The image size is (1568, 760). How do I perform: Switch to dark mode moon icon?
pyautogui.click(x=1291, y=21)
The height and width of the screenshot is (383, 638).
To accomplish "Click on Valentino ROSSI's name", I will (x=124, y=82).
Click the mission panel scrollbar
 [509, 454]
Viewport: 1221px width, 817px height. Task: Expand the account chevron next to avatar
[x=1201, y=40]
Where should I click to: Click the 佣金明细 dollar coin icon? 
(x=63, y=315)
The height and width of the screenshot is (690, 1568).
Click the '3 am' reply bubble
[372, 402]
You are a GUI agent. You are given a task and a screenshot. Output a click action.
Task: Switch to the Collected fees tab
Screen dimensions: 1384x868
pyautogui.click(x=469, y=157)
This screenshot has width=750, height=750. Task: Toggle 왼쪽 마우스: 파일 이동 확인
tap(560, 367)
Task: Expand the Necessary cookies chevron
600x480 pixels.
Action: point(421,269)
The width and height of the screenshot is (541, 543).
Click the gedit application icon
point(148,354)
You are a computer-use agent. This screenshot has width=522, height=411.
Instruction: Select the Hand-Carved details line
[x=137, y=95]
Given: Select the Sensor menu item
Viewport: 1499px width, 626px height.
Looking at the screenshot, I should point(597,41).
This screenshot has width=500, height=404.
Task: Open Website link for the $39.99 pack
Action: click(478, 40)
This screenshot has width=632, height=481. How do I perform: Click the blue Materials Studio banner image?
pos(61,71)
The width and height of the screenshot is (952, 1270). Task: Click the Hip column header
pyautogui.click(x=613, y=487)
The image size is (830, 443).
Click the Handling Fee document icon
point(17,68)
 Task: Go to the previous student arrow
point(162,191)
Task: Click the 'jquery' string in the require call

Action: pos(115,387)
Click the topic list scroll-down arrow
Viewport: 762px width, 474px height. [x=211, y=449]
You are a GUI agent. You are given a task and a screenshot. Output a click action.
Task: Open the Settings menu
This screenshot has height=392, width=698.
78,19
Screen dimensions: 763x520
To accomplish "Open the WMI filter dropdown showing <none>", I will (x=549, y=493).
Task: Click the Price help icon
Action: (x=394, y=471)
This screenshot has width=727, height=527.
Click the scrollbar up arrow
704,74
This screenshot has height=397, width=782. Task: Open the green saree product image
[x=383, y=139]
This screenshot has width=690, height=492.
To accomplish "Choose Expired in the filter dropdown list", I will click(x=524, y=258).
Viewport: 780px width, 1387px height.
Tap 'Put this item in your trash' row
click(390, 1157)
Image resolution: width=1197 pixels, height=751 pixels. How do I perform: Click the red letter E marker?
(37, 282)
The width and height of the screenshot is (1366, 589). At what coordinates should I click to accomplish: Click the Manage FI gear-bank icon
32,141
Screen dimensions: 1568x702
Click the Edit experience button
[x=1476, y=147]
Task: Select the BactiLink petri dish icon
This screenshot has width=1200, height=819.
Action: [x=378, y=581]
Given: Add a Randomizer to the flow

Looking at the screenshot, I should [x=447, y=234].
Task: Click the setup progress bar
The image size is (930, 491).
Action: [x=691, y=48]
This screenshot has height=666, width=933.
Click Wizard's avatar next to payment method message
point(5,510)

* * * * * * * * *

What to produce :: I would like the records restated exactly, with every line intact.

Result ::
The image size is (1568, 760). How do I perform: Switch to dark mode moon icon?
pyautogui.click(x=1291, y=21)
The height and width of the screenshot is (383, 638).
To accomplish "Click on Valentino ROSSI's name", I will (x=124, y=82).
Click the mission panel scrollbar
 [509, 454]
Viewport: 1221px width, 817px height. Task: Expand the account chevron next to avatar
[x=1201, y=40]
Where should I click to: Click the 佣金明细 dollar coin icon? 
(x=63, y=315)
The height and width of the screenshot is (690, 1568).
Click the '3 am' reply bubble
[372, 402]
You are a GUI agent. You are given a task and a screenshot. Output a click action.
Task: Switch to the Collected fees tab
Screen dimensions: 1384x868
pyautogui.click(x=469, y=157)
This screenshot has width=750, height=750. Task: Toggle 왼쪽 마우스: 파일 이동 확인
tap(560, 367)
Task: Expand the Necessary cookies chevron
600x480 pixels.
Action: point(421,269)
The width and height of the screenshot is (541, 543).
Click the gedit application icon
point(148,354)
You are a computer-use agent. This screenshot has width=522, height=411.
Instruction: Select the Hand-Carved details line
[x=137, y=95]
Given: Select the Sensor menu item
Viewport: 1499px width, 626px height.
Looking at the screenshot, I should point(597,41).
This screenshot has width=500, height=404.
Task: Open Website link for the $39.99 pack
Action: click(478, 40)
This screenshot has width=632, height=481. How do I perform: Click the blue Materials Studio banner image?
pos(61,71)
The width and height of the screenshot is (952, 1270). Task: Click the Hip column header
pyautogui.click(x=613, y=487)
The image size is (830, 443).
Click the Handling Fee document icon
point(17,68)
 Task: Go to the previous student arrow
point(162,191)
Task: Click the 'jquery' string in the require call

Action: pos(115,387)
Click the topic list scroll-down arrow
Viewport: 762px width, 474px height. [x=211, y=449]
You are a GUI agent. You are given a task and a screenshot. Output a click action.
Task: Open the Settings menu
This screenshot has height=392, width=698.
78,19
Screen dimensions: 763x520
To accomplish "Open the WMI filter dropdown showing <none>", I will (x=549, y=493).
Task: Click the Price help icon
Action: (x=394, y=471)
This screenshot has width=727, height=527.
Click the scrollbar up arrow
704,74
This screenshot has height=397, width=782. Task: Open the green saree product image
[x=383, y=139]
This screenshot has width=690, height=492.
To accomplish "Choose Expired in the filter dropdown list", I will click(x=524, y=258).
Viewport: 780px width, 1387px height.
Tap 'Put this item in your trash' row
click(390, 1157)
Image resolution: width=1197 pixels, height=751 pixels. How do I perform: Click the red letter E marker?
(37, 282)
The width and height of the screenshot is (1366, 589). At what coordinates should I click to accomplish: Click the Manage FI gear-bank icon
32,141
Screen dimensions: 1568x702
Click the Edit experience button
[x=1476, y=147]
Task: Select the BactiLink petri dish icon
This screenshot has width=1200, height=819.
Action: [x=378, y=581]
Given: Add a Randomizer to the flow

Looking at the screenshot, I should [x=447, y=234].
Task: Click the setup progress bar
The image size is (930, 491).
Action: [x=691, y=48]
This screenshot has height=666, width=933.
Click Wizard's avatar next to payment method message
point(5,510)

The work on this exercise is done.